*YOUR OBJECTIVE*:
If pictures are present, leave them out, and copy the data word for word.

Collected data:
○ ○ ○ ○ ○
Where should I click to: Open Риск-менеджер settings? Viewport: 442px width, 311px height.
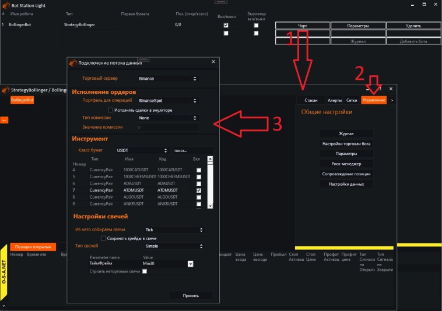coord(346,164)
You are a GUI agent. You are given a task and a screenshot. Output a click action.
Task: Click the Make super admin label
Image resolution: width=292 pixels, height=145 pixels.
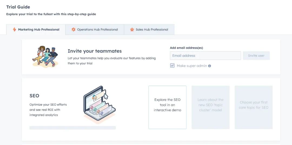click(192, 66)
○ ○ ○ ○ ○
*ANSWER SECTION*:
Where should I click to: Open Риск-менеджер settings? Viewport: 442px width, 311px height.
coord(346,164)
You are a GUI agent. You are given a task and a screenshot. Output a click action.
Task: Click the Make super admin label
Image resolution: width=292 pixels, height=145 pixels.
click(192, 66)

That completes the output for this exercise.